Considerations on New Approaches for Holocaust Education

Joseph and Myra Brandman Virtual Holocaust Memorial Museum

 

How do we teach the Holocaust in a meaningful way? This is a question I have grappled with over the years and my answers have ranged from my Weimar and Nazi Germany role-play, to primary source analysis, to film-heavy units. I invite you to visit my newly inaugurated virtual museum honoring my grandparents. It is filled with the best sources on the Holocaust, a museum guide, videos clips, historiography discussions, and my grandparents own stories gleaned from their testimonies.

 

Why do I use my grandfather's Holocaust Testimony in my class? Besides our family connection, I think there is something relatively unique in his story. Within Holocaust education, we tend to focus on the experience of German Jews, including the Nuremberg Laws and Kristalnacht, as well as the horrors of Auschwitz. This narrative leaves out, however, a vast array of experiences, including those of the Baltic Jews like my grandparents.

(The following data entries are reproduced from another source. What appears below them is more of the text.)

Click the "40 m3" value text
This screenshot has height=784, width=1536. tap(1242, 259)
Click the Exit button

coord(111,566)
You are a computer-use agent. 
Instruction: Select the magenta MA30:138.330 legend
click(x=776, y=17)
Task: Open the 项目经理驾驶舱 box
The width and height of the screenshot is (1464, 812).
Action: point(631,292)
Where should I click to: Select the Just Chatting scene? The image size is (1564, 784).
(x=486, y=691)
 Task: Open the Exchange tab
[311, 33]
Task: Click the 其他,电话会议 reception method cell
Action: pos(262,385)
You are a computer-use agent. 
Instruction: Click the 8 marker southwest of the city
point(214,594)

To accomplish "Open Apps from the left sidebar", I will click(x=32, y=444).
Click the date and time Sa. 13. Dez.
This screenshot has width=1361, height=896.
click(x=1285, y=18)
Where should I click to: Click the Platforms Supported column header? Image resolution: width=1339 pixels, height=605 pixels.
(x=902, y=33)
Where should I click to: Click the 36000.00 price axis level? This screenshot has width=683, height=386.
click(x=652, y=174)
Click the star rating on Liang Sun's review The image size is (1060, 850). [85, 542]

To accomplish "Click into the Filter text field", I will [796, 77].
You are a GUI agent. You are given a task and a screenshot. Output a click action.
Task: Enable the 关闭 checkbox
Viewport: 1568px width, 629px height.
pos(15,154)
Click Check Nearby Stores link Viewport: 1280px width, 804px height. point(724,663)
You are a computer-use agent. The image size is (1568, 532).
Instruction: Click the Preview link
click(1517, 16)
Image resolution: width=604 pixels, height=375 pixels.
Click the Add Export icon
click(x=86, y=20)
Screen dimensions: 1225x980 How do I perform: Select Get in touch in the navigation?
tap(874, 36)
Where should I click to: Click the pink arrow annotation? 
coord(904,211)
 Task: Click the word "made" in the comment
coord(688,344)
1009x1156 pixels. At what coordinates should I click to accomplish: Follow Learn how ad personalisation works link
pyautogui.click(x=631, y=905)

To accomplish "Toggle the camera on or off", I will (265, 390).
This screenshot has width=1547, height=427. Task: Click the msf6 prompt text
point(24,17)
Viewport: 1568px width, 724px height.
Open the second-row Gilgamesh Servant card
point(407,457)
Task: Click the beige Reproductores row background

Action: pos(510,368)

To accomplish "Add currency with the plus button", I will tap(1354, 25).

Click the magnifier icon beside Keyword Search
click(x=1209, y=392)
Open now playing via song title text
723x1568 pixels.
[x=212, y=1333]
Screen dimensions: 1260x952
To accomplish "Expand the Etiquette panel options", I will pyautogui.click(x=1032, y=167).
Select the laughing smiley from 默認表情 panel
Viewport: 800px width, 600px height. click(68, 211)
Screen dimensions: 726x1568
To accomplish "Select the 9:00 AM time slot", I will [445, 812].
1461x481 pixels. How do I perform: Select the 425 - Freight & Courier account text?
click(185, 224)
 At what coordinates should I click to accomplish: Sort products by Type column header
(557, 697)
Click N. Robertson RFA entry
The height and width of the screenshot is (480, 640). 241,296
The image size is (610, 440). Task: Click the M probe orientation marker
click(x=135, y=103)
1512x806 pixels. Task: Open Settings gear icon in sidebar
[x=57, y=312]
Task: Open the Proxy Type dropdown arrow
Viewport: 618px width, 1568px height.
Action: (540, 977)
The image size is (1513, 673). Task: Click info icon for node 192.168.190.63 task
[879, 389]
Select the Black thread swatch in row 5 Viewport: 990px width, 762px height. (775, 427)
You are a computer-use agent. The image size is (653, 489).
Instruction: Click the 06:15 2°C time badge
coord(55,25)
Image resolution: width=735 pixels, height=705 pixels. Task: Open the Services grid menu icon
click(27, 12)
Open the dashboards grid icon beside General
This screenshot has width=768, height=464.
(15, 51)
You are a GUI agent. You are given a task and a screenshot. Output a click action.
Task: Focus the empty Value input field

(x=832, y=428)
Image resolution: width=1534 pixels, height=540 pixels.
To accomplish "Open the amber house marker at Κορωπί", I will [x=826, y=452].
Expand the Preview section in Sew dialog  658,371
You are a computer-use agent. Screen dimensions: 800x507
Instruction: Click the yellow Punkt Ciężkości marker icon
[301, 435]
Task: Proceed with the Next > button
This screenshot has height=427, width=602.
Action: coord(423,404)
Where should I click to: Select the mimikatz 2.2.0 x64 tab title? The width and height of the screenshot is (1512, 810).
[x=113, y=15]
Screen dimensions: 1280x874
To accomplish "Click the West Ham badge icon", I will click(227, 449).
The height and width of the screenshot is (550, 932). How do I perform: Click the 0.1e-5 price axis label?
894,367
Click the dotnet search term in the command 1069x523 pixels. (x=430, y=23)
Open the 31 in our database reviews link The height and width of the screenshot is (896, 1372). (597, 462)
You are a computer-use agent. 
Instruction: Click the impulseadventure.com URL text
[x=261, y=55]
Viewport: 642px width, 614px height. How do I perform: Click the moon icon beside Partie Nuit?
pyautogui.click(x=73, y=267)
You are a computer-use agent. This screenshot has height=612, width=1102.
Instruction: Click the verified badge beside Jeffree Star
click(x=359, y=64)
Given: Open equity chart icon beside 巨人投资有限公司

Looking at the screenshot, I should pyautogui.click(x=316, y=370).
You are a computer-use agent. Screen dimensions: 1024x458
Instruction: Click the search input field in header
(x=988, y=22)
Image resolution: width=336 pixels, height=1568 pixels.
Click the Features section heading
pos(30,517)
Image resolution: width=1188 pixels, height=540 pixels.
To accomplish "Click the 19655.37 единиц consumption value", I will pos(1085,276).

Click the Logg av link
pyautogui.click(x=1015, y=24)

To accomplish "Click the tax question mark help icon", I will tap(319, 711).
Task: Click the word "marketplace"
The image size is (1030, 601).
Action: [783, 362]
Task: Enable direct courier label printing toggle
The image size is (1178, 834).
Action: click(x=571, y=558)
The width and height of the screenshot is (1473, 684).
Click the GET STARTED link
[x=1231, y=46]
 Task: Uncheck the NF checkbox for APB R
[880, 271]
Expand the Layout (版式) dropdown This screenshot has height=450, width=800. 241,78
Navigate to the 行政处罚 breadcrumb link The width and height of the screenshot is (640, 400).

My grandfather's story, which began in Riga, Latvia, includes one of the most horrific one-day massacres by the Einsatzgruppen during the genocide, which is now known as the Rumbula Massacre. It is important that we gain a better understanding of these firing squad massacres, as historians now recognize that more Jews died in such a manner than at Auschwitz. In those two days, he lost most of the members of his family, including his mother, two younger sisters, and his pregnant wife.

His story also reveals some of those unknown (or forgotten) examples of resistance that failed to achieve their goals but demonstrate remarkable courage. He speaks of the Riga ghetto uprising in which Jewish policemen smuggled in weapons, only to be discovered and executed. He speaks of stealing vegetables and tobacco only to have the other "thieves"  hung in front of everyone while he managed to escape notice. And he speaks of his one attempt to escape with my grandmother, only to return because of the risks of the forest. His brother, who did not, died in the woods at the hands of the SS.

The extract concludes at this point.